‘Tis the season for gift-giving! Anyone who has tried to choose a gift for someone special knows how challenging it can be. It can be also be frustrating when someone says “I don’t want or need anything!”
I have met with clients who try to tell family members that they don’t want “stuff” for the holidays, but very often they are ignored or their family thinks they really don’t mean it.
Clutter-free gifts are a gift of time, memories, an experience, health, or a gift that helps others who have needs beyond our imagination. Maybe a clutter-free gift is the ticket? Let those you love know how much you care by giving gifts that are clutter-free. Let’s break it down:
- Clutter-free gifts
- 529 plan contributions for college
- Car wash coupons
- Cooking lessons
- Dance/Yoga lessons
- Gym membership
- Movie tickets
- Museum membership
- Pottery/glass-making glasses
- Self-defense classes
- Tattoo in honor of someone
- Tickets to the symphony or the theater
- Gift cards
- Garden nursery, home improvement stores, and bookstores
- Gas station, grocery store, and convenience store
- Music downloads
- Restaurant, coffee shop, and fast food
- Spa, medi-spa, facial and massage
- Non-profit gift-giving–cash donation to a charity in honor of the recipient. You can let the recipient know via a card.

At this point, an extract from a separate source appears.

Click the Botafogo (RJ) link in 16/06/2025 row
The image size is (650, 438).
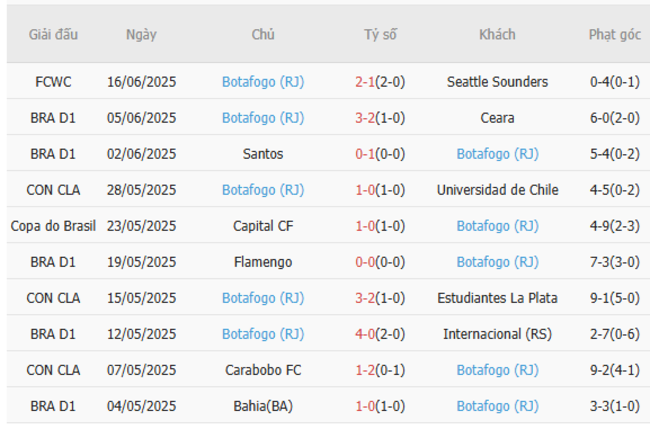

- International Relief Fund: oxfamamerica.org
- Clean up the ocean: oceanconservancy.org
- Life-sustaining gifts to help abolish global poverty or renew our planet’s environment: alternativegifts.org
- Give to children who need your help: worldvision.org
- Give an animal in honor of someone: heifer.org
- Give a tree in honor of someone: alivingtribute.org
- Gifts of time
- Join a friend (instead of exchanging gifts) for a local art studio class, yoga, book club, film club, scrapbooking classes
- Babysitting coupons for nieces, nephews and grandchildren
- Take a child: to lunch, on a day trip, the museum, a local college for a sports event or theater, the zoo, or bowling.

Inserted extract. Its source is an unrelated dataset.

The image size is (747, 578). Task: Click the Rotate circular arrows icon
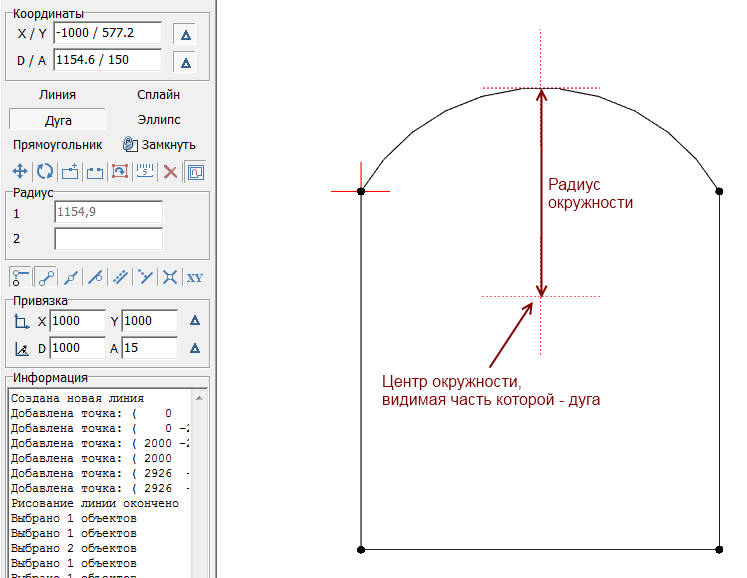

- “First Christmas Together” (or other name) coupon book: Make a list of the things you know your partner would enjoy and include practical and fun things: for example, a backrub, do the dishes for a week, make a candlelight dinner, do grocery shopping, clean the cat box, etc.

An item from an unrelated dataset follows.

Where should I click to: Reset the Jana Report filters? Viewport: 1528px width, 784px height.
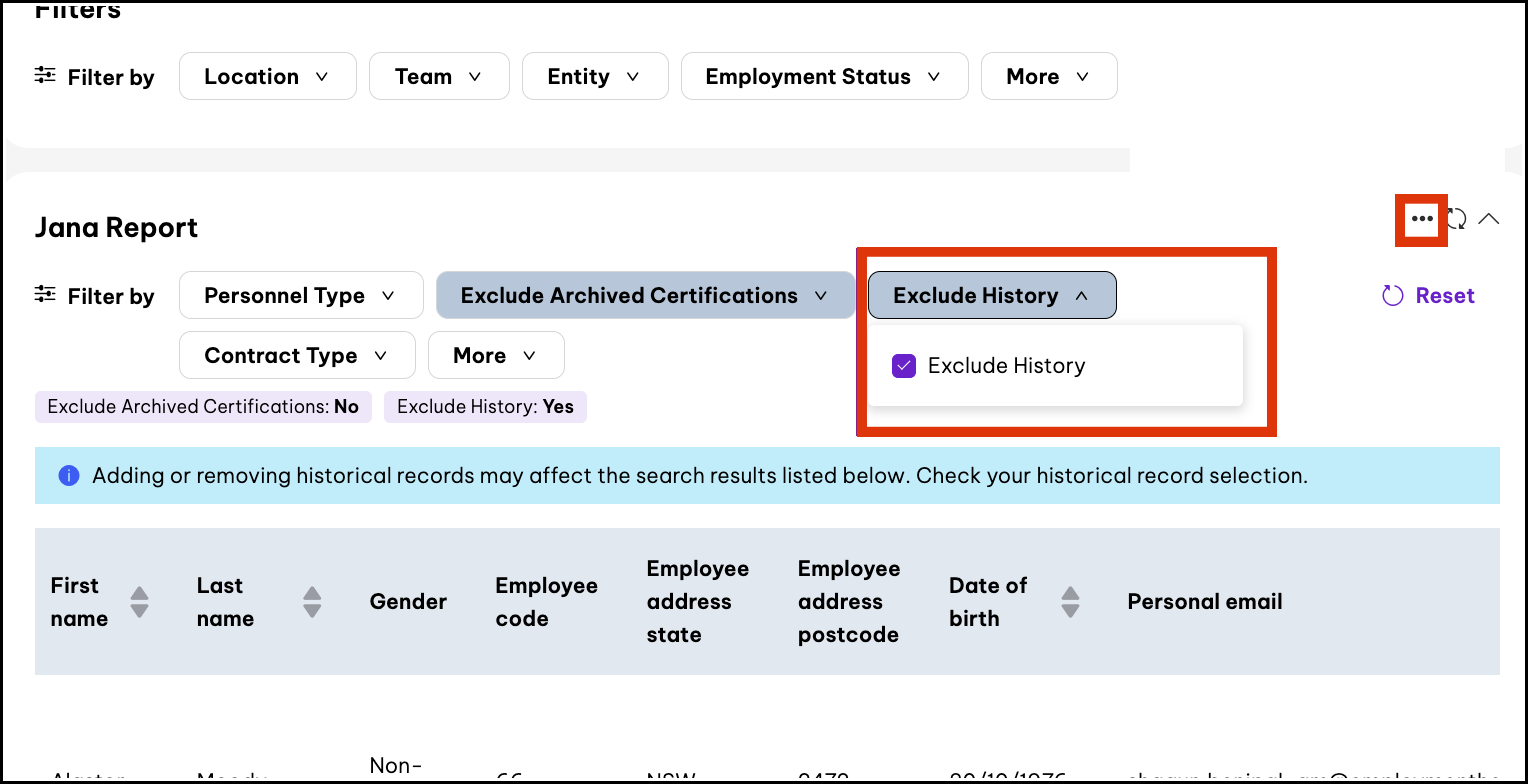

Remember if you have a gift closet, box, or drawer in which you keep gifts that you have bought ahead of time, don’t forget to shop there first before you shop for more gifts!
Finally, I get that gift cards aren’t very exciting and opening a small envelope isn’t exactly a Hallmark moment, but the gift isn’t for you, it’s for the recipient. Think of what they want, not what you imagine gift-giving to be.
“The greatest gift is a portion of thyself.”